I'm guessing it will never be compared to that ever, actually.
I am sorry if i sound weird, but i assume this SCG4 game will be closer to Summoner Wars, rather than closer to the Blue Moon card game?
Sirlin, keep doing awesome things so I can keep giving you money and you can make this game.
I'm currently excited about SolForge, which is a digital-only TCG coming out next year from the Ascension guys (yeah yeah random packs/deckbuilding/probable expansions, but it's got cool tactical elements and a central mechanic that I really like), but the concept of a MvC CCG, for lack of a better term, is several orders of magnitude beyond that. I'm working on striking it rich; once I do, I'll let you know.
In Magic, because of mana screw / flood / bad matchups, a new player (new meaning ~20 games played) will still win ~25% of the time against someone with ~1000 games of experience. And the 1K player will win ~25% against a professional.

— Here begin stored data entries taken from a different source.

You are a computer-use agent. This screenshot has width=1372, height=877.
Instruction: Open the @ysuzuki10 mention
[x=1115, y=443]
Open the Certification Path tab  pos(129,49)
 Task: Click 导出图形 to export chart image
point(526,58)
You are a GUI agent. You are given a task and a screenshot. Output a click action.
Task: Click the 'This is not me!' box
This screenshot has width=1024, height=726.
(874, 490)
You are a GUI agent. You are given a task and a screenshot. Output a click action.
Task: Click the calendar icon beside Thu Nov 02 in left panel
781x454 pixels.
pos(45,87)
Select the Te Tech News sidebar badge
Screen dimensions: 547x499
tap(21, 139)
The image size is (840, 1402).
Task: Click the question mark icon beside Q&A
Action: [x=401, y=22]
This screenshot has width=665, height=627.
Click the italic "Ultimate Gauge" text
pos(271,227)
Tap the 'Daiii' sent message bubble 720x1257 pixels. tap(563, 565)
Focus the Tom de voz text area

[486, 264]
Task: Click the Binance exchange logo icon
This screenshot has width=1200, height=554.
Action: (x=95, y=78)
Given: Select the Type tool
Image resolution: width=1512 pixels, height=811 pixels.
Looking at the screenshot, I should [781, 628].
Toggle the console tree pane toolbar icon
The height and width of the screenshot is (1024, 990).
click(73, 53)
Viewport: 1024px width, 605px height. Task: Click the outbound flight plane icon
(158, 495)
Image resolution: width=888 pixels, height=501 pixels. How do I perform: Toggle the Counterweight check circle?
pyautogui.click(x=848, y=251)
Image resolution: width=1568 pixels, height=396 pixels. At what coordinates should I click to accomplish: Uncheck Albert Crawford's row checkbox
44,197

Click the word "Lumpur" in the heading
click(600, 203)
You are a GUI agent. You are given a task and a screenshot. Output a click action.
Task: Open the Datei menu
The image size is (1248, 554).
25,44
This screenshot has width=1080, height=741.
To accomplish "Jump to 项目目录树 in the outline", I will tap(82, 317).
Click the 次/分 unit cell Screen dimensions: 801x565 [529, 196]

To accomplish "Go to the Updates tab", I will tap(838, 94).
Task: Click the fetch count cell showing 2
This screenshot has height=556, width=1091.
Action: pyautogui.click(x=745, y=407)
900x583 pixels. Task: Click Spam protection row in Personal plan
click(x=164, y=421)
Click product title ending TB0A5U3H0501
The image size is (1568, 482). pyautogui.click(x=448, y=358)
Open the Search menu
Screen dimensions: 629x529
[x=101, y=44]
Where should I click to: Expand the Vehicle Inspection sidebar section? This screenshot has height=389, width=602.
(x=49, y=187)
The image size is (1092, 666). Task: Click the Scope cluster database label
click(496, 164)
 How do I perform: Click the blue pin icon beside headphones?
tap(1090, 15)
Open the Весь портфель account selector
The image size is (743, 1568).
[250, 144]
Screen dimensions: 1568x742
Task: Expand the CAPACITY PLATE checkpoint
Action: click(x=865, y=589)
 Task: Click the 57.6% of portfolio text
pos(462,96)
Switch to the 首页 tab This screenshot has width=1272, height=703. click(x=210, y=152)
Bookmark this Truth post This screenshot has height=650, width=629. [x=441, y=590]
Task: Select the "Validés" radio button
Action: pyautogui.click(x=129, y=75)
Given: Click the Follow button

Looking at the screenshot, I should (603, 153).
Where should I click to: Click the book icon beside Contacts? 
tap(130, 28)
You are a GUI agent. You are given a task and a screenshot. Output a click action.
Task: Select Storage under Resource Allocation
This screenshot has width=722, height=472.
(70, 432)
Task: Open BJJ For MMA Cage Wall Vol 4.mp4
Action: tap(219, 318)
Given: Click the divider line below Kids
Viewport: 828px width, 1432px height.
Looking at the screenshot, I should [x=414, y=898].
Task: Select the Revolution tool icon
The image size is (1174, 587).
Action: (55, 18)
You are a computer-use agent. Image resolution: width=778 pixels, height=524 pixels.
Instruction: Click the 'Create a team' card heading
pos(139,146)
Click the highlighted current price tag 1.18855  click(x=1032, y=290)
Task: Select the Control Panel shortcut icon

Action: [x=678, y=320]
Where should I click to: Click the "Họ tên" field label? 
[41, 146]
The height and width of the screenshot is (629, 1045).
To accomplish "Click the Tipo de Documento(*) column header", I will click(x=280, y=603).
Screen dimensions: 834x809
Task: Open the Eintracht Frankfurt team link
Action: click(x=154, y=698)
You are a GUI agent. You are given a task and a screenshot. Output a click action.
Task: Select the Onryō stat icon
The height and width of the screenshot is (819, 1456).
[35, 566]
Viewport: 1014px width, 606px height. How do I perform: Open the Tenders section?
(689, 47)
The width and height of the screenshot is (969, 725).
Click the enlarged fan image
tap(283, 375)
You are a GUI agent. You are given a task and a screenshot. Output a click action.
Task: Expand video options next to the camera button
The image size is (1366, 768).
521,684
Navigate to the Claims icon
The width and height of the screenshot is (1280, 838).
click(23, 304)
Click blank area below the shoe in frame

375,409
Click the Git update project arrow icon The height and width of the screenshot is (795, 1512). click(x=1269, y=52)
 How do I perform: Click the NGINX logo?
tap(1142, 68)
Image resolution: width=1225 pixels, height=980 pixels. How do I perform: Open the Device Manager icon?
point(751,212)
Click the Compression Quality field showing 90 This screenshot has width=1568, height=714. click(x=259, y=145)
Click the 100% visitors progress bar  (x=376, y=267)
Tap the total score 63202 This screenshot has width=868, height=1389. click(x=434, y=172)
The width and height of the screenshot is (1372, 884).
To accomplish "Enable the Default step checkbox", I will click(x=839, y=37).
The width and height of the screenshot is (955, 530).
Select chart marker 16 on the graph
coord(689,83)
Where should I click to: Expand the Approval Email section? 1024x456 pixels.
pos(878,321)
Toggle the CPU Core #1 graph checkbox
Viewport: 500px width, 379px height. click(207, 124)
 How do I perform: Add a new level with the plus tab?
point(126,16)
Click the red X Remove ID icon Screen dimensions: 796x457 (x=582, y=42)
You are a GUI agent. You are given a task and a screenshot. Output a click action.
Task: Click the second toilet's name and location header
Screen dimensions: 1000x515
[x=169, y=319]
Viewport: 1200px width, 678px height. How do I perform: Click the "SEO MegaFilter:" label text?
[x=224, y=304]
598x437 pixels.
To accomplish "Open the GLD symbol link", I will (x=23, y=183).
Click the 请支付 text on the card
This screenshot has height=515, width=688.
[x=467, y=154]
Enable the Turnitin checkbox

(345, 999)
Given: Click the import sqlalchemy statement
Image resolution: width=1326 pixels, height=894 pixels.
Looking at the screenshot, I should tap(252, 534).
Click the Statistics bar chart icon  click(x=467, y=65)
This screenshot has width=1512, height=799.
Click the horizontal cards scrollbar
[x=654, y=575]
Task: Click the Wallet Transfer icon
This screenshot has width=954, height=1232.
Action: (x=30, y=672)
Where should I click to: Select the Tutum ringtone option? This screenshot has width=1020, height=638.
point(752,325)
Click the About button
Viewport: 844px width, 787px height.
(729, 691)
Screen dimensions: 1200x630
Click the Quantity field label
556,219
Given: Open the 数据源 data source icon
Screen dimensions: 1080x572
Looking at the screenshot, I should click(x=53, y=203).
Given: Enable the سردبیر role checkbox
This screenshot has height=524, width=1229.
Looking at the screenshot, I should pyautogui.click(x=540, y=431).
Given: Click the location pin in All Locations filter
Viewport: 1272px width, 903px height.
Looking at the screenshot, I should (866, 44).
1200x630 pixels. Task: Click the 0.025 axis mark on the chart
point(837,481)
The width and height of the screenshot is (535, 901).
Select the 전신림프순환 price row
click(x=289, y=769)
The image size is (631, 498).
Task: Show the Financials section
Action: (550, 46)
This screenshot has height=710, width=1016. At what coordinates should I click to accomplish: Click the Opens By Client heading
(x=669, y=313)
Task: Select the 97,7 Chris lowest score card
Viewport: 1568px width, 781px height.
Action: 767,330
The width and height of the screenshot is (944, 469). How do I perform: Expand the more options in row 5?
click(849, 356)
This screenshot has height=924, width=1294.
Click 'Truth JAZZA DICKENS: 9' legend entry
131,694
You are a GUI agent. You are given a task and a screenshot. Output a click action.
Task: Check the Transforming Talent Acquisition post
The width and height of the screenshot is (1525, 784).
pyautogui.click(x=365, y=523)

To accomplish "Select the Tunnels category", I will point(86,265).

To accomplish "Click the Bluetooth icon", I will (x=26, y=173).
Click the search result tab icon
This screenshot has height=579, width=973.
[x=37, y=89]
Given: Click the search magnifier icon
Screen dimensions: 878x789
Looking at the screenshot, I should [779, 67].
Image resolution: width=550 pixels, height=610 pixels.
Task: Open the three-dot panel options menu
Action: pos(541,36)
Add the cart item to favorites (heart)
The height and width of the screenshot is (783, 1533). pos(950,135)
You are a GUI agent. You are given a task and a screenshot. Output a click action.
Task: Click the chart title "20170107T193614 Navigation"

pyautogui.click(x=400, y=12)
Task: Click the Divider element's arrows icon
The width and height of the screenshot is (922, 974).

In Puzzle strike, a 20 game player will win less than 10% against someone with 1000 games. And the 1K player (that would be me) wins about 10% against the top players. The same ratio seems to be true for Yomi (though I'm still at the 20 game level there).
At greater extremes, you have something like Monopoly, where anyone who has played once has a 4-6 matchup against the #1 player in the world, and Chess, where a 1K player will never beat a grandmaster.
Not commenting on what the "right" level of upset victories is, but losing all the time is discouraging to anyone who isn't Playing to Win.
Yeah I'm familiar with the argument of "It's totally great to be locked out of even playing the game at all due to randomly drawing all land / no land." I think that doesn't hold up and is sort of ludicrous though. It's more of an apology of trying to look for a shred of silver lining in a somewhat disastrous state of affairs. Good on MtG for spreading that kind of PR though. Losing at a game you know nothing about against an expert is completely normal and not bad. Play against bots or other new players if it bothers you, just like in any game really.
That's where the problems of the medium come up: a fighting game almost always has bots you can play against, and in recent times you have online play allowing for a much larger playing pool (and thus more people at each level). By comparison a tabletop game generally has a much more limited playing pool of local friends (unless you make the effort to find greater competition). This is where all of Sirlin Games are making strides in making a tabletop game go digital (along with other efforts like Magic Online/Duels of the Planeswalkers, the Ascension iOS app, and now SolForge) and able to bridge the gap. Those digital efforts are truly what allows a new game to survive at a 95+% skill level.